#### GIVEN RECORDS ####

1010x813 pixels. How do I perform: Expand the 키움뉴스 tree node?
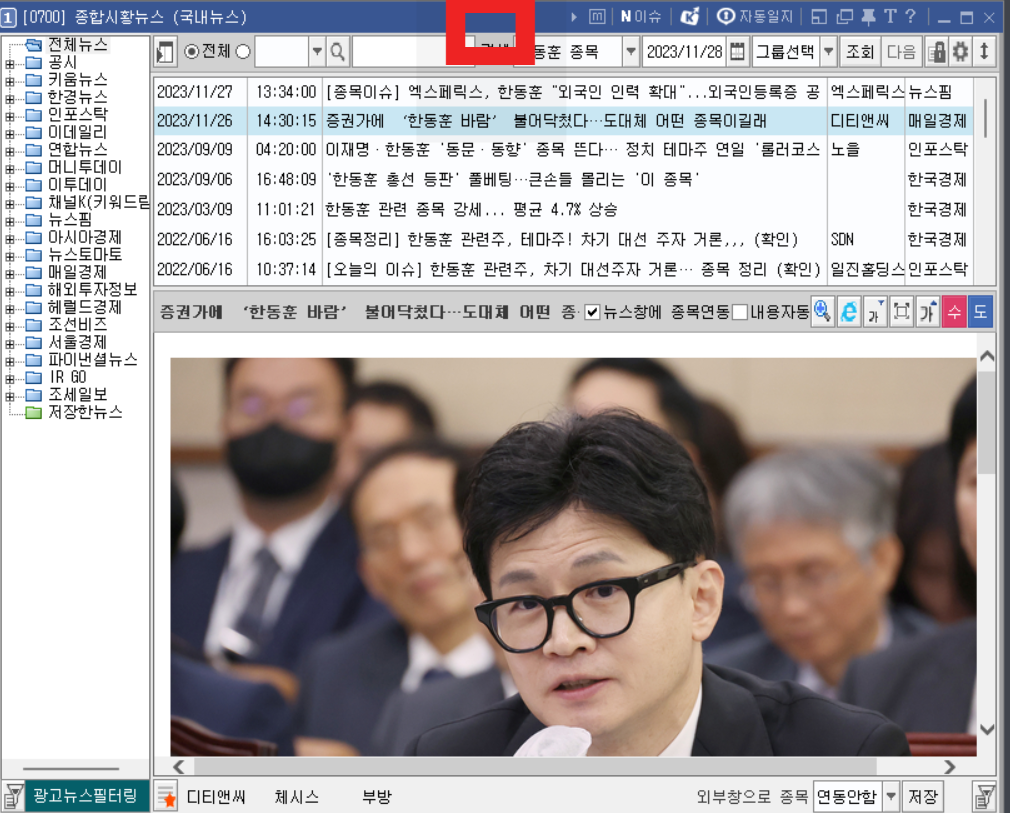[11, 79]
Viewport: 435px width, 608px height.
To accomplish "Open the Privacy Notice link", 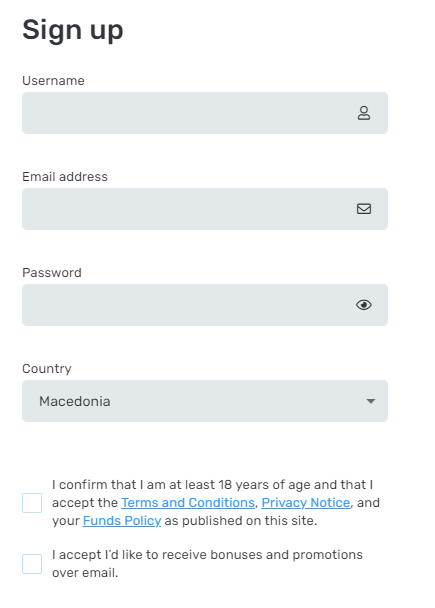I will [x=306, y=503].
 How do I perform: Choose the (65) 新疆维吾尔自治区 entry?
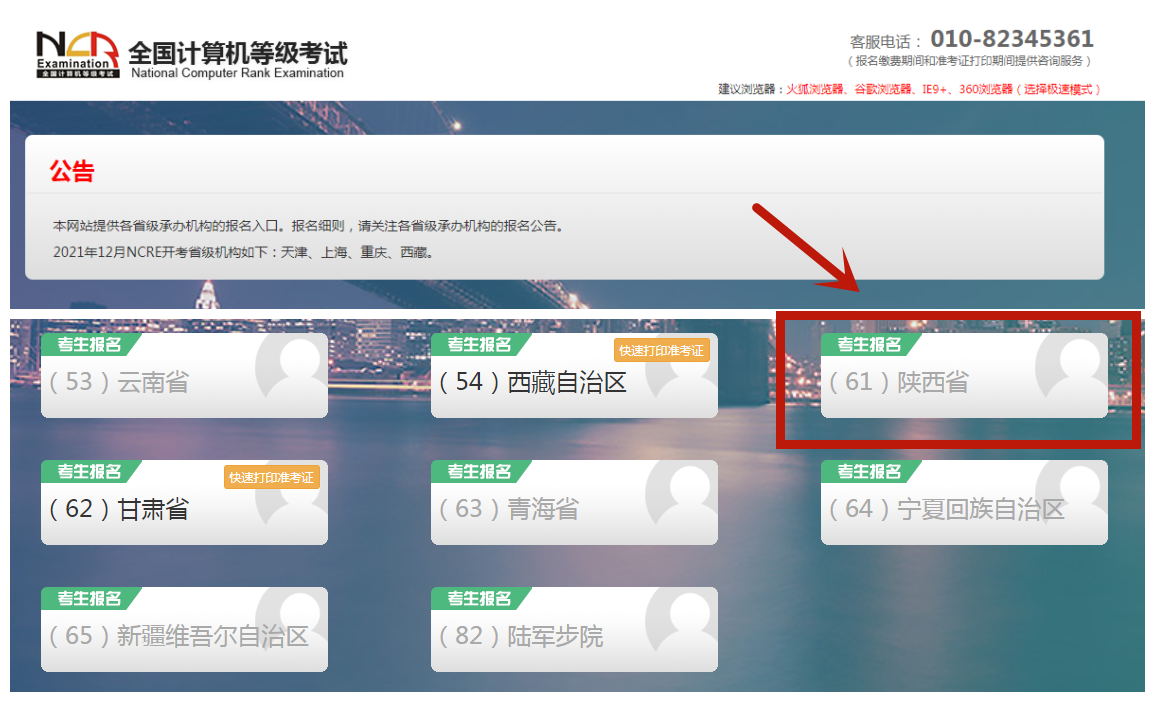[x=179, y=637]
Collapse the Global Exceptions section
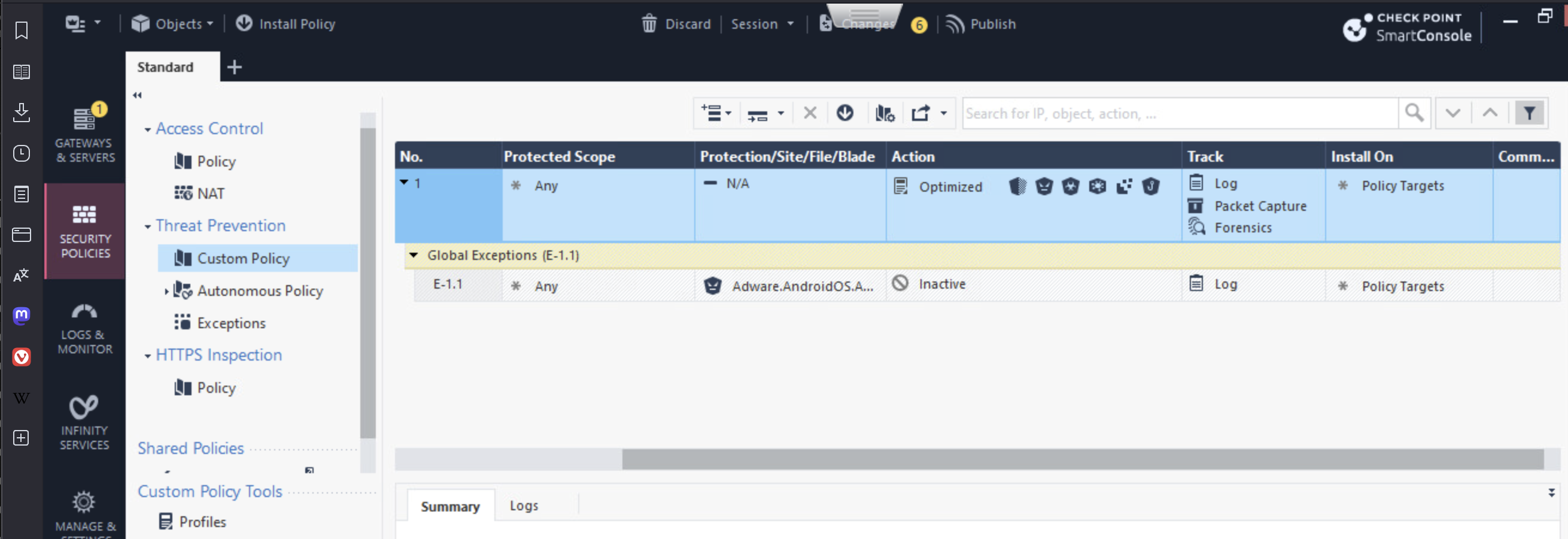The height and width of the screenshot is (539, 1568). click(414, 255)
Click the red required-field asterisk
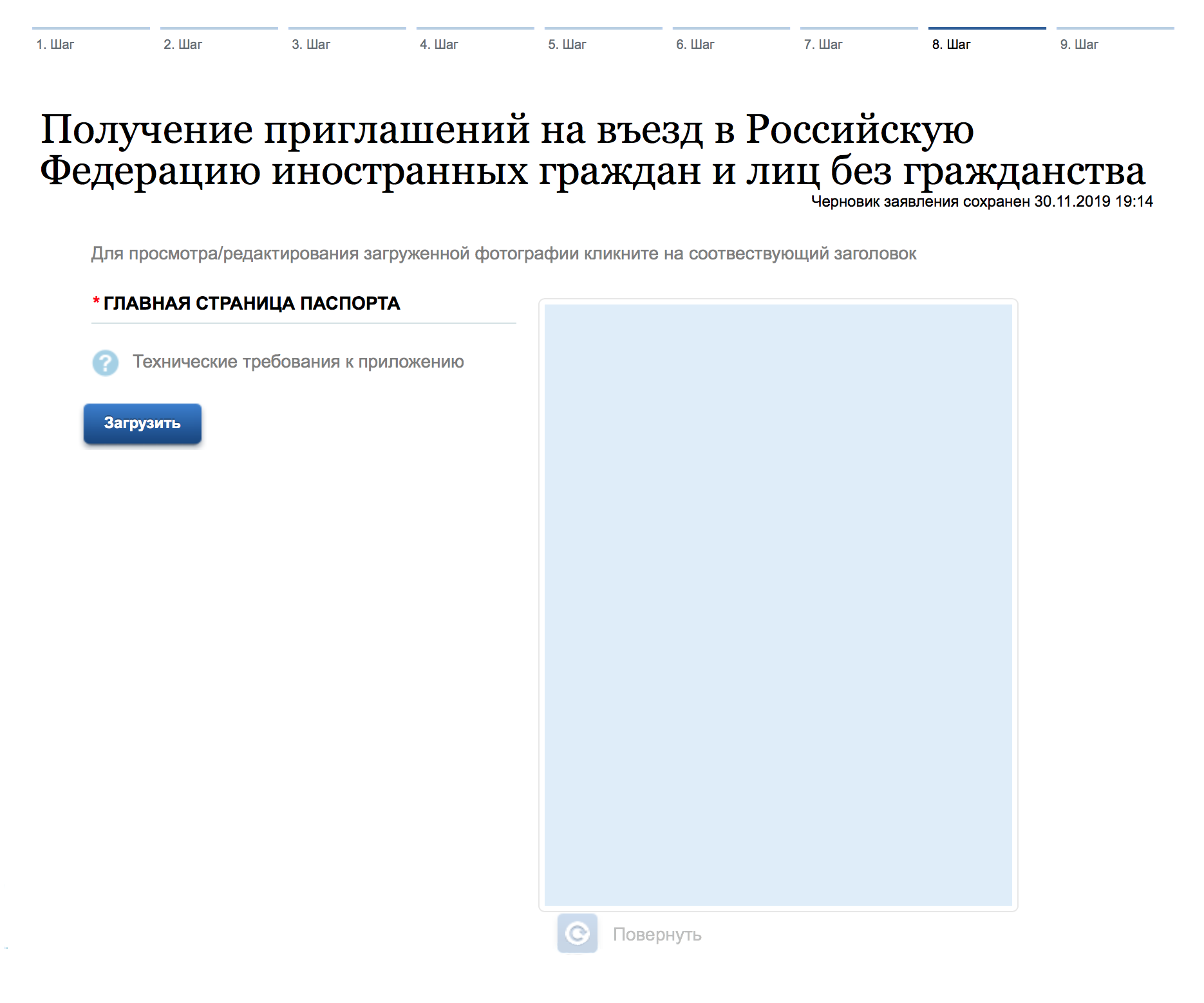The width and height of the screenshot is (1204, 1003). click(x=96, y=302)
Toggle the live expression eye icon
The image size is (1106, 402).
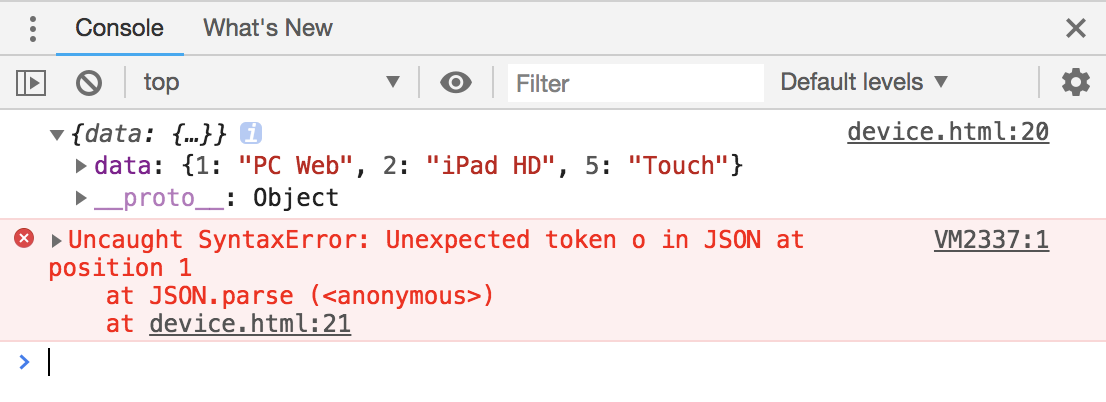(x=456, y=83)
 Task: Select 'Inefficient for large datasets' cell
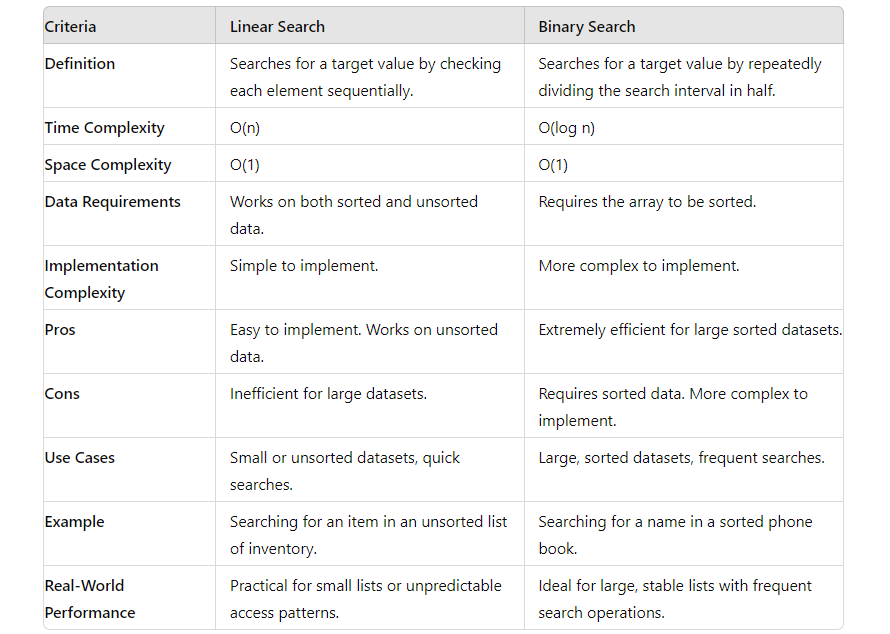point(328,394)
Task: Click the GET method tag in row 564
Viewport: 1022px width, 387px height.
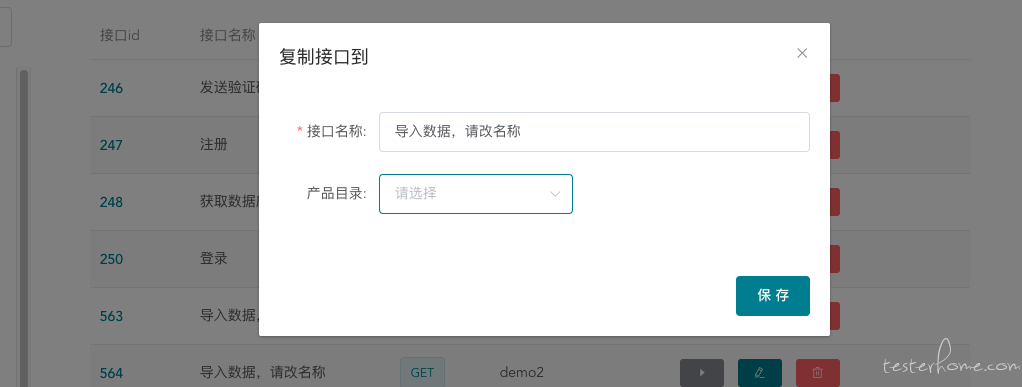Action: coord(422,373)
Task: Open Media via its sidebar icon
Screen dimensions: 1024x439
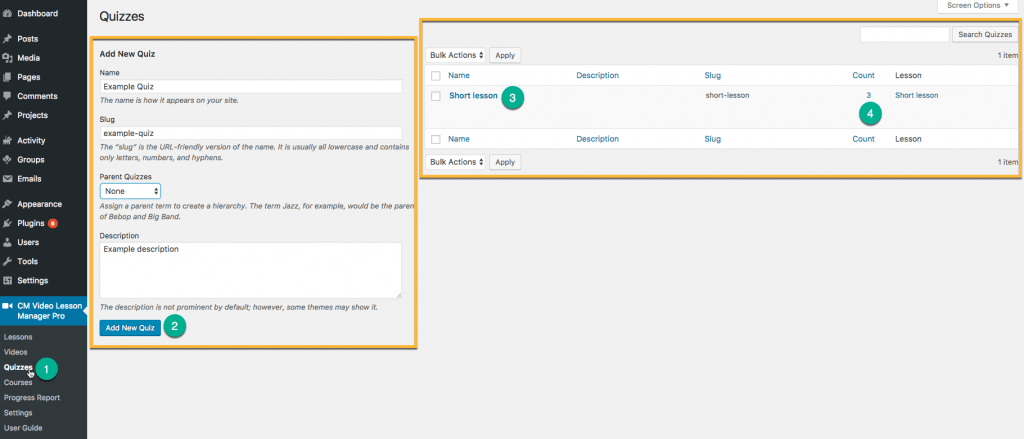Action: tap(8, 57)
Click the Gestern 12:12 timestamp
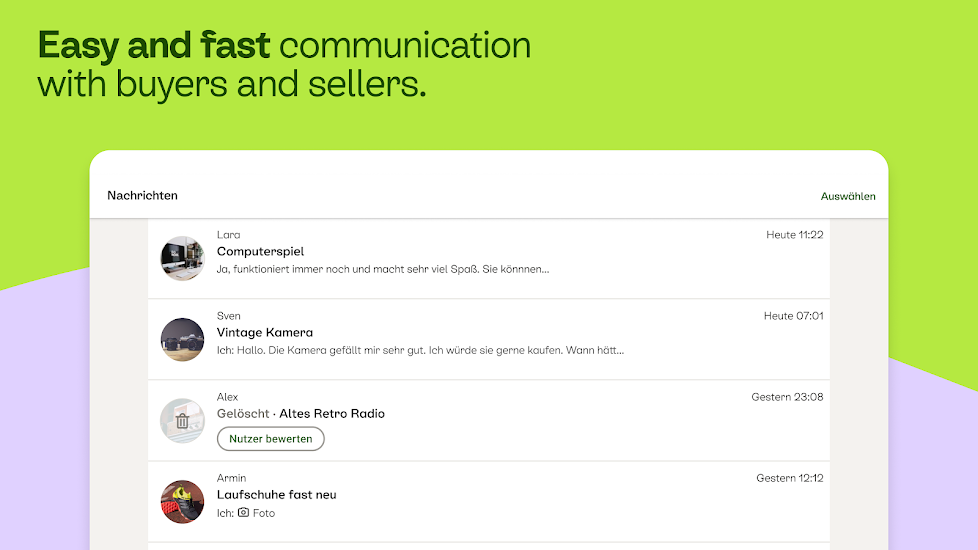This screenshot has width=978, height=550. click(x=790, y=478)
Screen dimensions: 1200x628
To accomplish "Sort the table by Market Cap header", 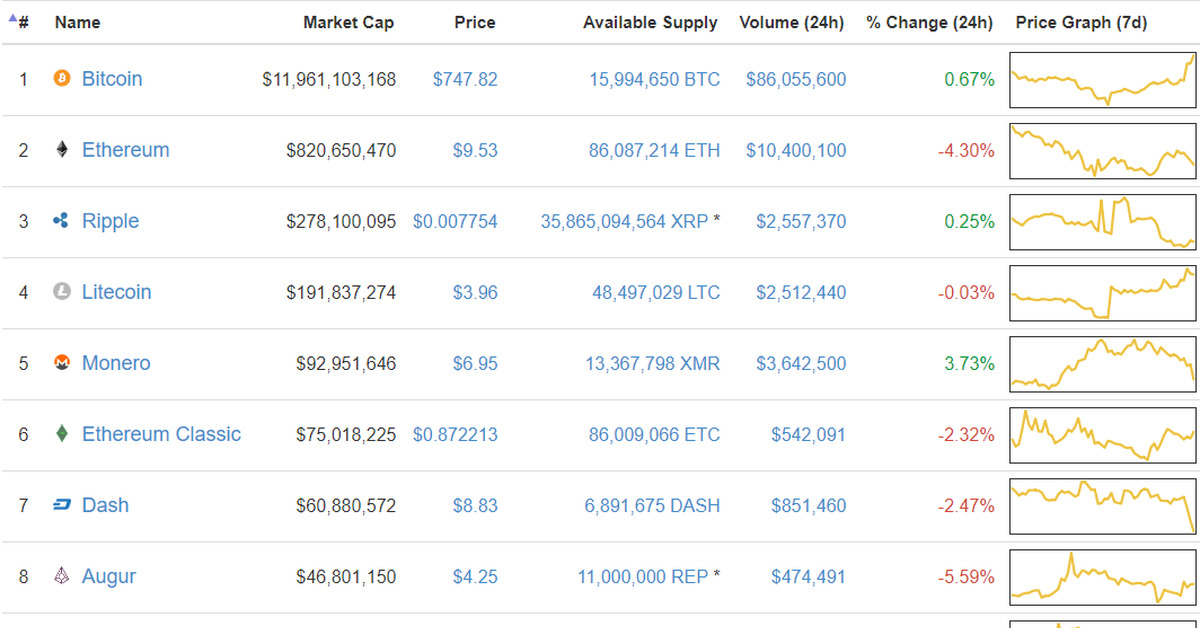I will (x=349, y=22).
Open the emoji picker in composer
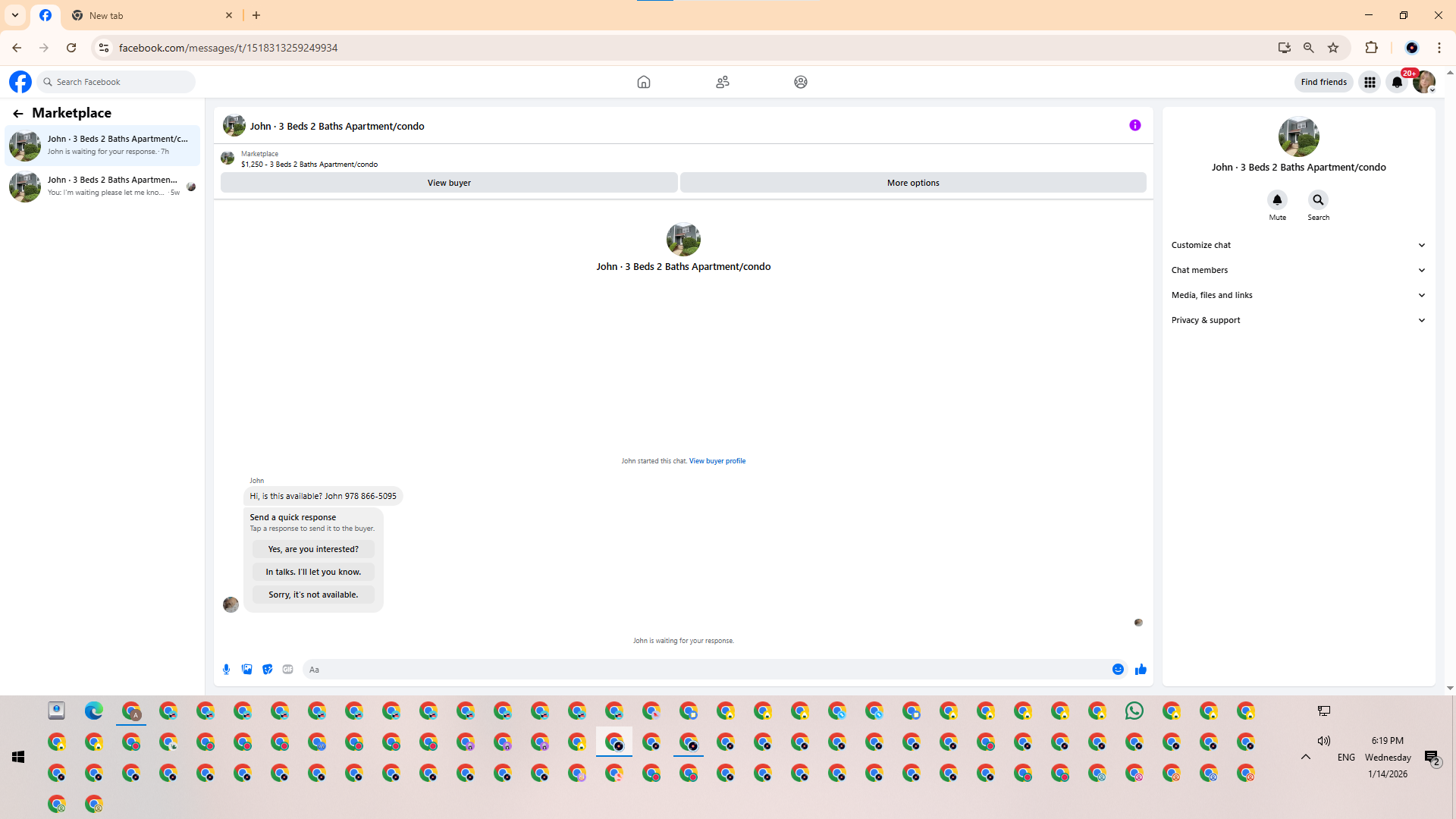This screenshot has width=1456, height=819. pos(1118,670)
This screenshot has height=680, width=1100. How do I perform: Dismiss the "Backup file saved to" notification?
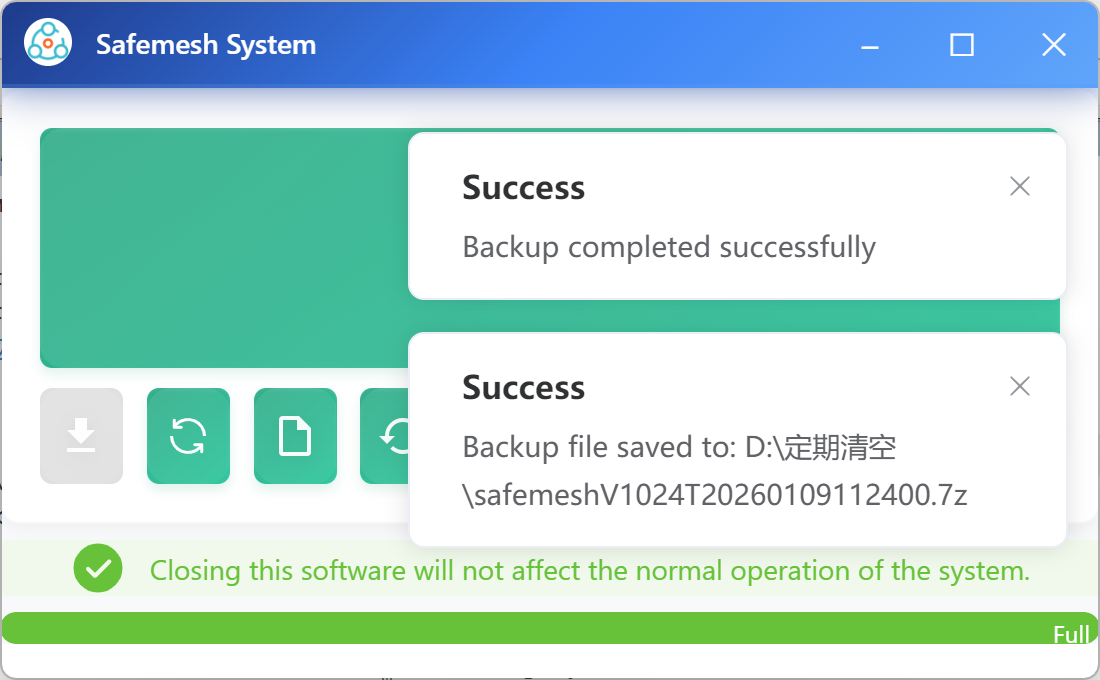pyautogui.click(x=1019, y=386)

####

* [GIVEN REQUEST]: Reproduce the listing verbatim, starting at the line containing "Task: Click the GET method tag in row 564" and ending at the line containing "Action: tap(8, 57)", both included. Leave the pictures out of your answer.

* [THE SOLUTION]:
Task: Click the GET method tag in row 564
Viewport: 1022px width, 387px height.
Action: coord(422,373)
Task: Open Media via its sidebar icon
Screen dimensions: 1024x439
Action: tap(8, 57)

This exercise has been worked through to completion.